YOUR GOAL: A line containing "View author 尼禄" appears in the material below. Return exactly every line from the first through that one, and only those.
=== Begin Enclosure ===
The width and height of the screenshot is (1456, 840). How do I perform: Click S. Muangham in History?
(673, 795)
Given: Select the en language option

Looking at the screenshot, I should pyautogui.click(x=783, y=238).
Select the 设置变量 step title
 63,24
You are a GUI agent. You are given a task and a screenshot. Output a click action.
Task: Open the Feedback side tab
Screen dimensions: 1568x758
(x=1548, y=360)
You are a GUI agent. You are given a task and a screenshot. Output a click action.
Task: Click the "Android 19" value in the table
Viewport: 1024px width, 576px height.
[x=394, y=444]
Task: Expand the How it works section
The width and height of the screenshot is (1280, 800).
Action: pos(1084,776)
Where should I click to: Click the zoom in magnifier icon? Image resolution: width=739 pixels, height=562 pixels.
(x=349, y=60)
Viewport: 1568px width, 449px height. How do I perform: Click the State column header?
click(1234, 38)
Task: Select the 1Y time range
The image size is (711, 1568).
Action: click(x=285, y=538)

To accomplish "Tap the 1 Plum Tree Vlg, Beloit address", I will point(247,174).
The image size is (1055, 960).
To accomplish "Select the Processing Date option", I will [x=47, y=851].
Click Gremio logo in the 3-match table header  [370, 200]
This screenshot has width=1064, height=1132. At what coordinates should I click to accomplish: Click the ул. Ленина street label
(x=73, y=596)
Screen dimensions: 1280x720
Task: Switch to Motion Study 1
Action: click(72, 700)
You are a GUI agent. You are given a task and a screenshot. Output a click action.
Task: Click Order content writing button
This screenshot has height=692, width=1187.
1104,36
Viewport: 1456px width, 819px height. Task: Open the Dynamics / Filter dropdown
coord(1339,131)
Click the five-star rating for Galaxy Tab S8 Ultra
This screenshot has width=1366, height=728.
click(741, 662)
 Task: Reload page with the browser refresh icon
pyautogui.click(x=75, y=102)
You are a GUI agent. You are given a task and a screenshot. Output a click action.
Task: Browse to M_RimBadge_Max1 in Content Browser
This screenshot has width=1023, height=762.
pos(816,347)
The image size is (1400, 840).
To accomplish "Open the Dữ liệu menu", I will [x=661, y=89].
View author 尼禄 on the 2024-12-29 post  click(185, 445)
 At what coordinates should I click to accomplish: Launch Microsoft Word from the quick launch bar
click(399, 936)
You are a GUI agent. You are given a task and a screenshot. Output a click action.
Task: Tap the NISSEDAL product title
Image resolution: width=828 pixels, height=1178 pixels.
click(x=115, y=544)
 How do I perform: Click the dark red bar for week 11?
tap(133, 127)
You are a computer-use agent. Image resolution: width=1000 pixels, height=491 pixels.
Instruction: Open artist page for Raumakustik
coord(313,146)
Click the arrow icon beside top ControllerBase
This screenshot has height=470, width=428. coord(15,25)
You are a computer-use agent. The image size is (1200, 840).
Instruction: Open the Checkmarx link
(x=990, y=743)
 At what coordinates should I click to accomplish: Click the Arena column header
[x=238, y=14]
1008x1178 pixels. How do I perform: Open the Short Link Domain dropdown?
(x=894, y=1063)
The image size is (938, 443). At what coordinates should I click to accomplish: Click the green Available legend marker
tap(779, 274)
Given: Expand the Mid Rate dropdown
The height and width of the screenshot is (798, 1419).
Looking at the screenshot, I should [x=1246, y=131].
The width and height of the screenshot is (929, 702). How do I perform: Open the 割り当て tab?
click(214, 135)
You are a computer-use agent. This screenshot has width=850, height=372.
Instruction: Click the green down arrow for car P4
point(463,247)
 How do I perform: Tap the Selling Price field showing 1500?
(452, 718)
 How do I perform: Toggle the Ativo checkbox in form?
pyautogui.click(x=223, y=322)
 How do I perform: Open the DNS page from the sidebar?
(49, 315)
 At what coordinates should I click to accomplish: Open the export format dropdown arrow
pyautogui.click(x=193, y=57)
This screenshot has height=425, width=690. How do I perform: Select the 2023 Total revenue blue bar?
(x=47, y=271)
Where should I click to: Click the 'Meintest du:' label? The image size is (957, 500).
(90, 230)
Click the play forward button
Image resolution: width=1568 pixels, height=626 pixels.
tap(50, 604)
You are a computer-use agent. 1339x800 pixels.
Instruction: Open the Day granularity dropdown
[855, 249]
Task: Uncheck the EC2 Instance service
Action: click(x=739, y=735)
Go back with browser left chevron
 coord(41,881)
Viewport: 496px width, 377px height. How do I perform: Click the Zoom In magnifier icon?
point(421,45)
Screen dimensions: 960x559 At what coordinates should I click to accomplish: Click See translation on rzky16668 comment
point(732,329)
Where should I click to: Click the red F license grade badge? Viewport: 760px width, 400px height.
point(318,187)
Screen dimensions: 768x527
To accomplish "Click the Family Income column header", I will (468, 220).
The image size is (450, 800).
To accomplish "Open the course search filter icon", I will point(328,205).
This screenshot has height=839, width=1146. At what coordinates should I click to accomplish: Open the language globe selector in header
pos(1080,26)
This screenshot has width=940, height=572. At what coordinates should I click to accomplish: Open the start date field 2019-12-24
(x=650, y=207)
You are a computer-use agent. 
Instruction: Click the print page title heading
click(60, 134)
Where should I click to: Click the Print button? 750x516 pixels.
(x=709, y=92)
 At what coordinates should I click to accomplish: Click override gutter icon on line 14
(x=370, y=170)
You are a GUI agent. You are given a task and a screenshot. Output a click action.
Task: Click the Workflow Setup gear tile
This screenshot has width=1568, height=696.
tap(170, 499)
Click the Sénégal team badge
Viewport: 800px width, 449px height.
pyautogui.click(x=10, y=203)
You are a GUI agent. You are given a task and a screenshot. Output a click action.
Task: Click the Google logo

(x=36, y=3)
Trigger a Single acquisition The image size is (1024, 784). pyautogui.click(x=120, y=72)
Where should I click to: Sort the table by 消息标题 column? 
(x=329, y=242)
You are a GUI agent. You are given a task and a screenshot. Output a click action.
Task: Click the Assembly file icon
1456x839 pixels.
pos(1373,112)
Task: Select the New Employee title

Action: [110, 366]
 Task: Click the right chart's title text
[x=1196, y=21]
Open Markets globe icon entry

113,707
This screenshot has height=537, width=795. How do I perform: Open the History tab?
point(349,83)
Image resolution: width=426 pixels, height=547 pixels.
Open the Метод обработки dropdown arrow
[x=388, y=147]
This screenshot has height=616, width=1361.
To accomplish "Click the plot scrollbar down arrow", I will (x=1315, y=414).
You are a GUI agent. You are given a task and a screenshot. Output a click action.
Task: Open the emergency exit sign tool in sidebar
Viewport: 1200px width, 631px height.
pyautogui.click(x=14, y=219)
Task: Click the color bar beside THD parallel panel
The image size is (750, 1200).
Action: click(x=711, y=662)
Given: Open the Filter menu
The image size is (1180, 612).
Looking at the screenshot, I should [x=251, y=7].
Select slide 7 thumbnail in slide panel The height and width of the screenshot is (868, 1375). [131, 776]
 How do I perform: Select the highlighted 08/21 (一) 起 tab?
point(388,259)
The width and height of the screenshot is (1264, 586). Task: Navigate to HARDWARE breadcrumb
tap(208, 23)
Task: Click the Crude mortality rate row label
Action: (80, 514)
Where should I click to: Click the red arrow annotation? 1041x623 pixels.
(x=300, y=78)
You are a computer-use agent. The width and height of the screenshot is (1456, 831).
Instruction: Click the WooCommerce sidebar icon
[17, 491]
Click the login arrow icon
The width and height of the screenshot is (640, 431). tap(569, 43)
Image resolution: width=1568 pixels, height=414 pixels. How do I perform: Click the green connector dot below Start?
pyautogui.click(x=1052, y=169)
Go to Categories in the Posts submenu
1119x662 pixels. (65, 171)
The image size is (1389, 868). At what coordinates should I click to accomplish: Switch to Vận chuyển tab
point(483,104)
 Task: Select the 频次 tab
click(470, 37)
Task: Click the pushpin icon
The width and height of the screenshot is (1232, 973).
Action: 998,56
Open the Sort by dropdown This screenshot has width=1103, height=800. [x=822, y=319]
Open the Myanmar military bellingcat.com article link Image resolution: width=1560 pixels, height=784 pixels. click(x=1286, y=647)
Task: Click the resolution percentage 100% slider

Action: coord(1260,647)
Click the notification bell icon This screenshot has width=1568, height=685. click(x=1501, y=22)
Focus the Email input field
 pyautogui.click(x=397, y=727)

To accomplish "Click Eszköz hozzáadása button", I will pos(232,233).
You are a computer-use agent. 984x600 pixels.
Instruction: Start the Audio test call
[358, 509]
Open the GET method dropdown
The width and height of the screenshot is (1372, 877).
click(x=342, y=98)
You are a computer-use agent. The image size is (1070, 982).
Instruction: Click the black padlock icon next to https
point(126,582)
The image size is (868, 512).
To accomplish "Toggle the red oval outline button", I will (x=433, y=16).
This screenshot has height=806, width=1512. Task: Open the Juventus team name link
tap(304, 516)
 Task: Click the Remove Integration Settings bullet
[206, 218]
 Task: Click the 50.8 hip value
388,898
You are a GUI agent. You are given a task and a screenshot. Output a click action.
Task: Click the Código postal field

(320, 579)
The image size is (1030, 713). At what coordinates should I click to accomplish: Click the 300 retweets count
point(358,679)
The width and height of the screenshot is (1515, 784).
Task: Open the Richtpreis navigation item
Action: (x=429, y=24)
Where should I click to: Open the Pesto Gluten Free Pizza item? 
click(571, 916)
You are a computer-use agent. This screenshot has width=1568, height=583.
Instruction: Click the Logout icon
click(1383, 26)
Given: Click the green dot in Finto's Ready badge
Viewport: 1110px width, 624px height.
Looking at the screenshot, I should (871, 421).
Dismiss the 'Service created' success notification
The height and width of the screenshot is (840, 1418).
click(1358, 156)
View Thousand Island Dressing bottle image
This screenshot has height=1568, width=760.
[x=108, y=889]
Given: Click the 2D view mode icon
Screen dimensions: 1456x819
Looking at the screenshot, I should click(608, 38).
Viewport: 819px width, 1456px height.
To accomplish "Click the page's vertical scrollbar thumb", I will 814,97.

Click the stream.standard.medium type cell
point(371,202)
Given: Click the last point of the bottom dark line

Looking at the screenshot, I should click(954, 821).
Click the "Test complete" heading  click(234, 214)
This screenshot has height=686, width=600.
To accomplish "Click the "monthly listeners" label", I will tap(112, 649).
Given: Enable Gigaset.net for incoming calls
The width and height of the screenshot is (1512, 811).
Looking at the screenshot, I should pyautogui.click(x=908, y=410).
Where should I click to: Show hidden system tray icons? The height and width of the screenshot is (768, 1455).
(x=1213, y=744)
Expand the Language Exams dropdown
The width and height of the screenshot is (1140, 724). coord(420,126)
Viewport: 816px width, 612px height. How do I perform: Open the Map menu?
=== End Enclosure ===
ANSWER BELOW:
The width and height of the screenshot is (1456, 840). How do I perform: Click S. Muangham in History?
(673, 795)
Given: Select the en language option

Looking at the screenshot, I should pyautogui.click(x=783, y=238).
Select the 设置变量 step title
 63,24
You are a GUI agent. You are given a task and a screenshot. Output a click action.
Task: Open the Feedback side tab
Screen dimensions: 1568x758
(x=1548, y=360)
You are a GUI agent. You are given a task and a screenshot. Output a click action.
Task: Click the "Android 19" value in the table
Viewport: 1024px width, 576px height.
[x=394, y=444]
Task: Expand the How it works section
The width and height of the screenshot is (1280, 800).
Action: pos(1084,776)
Where should I click to: Click the zoom in magnifier icon? Image resolution: width=739 pixels, height=562 pixels.
(x=349, y=60)
Viewport: 1568px width, 449px height. How do I perform: Click the State column header?
click(1234, 38)
Task: Select the 1Y time range
The image size is (711, 1568).
Action: click(x=285, y=538)

To accomplish "Tap the 1 Plum Tree Vlg, Beloit address", I will point(247,174).
The image size is (1055, 960).
To accomplish "Select the Processing Date option", I will [x=47, y=851].
Click Gremio logo in the 3-match table header  [370, 200]
This screenshot has width=1064, height=1132. At what coordinates should I click to accomplish: Click the ул. Ленина street label
(x=73, y=596)
Screen dimensions: 1280x720
Task: Switch to Motion Study 1
Action: click(72, 700)
You are a GUI agent. You are given a task and a screenshot. Output a click action.
Task: Click Order content writing button
This screenshot has height=692, width=1187.
1104,36
Viewport: 1456px width, 819px height. Task: Open the Dynamics / Filter dropdown
coord(1339,131)
Click the five-star rating for Galaxy Tab S8 Ultra
This screenshot has width=1366, height=728.
click(741, 662)
 Task: Reload page with the browser refresh icon
pyautogui.click(x=75, y=102)
You are a GUI agent. You are given a task and a screenshot. Output a click action.
Task: Browse to M_RimBadge_Max1 in Content Browser
This screenshot has width=1023, height=762.
pos(816,347)
The image size is (1400, 840).
To accomplish "Open the Dữ liệu menu", I will [x=661, y=89].
View author 尼禄 on the 2024-12-29 post  click(185, 445)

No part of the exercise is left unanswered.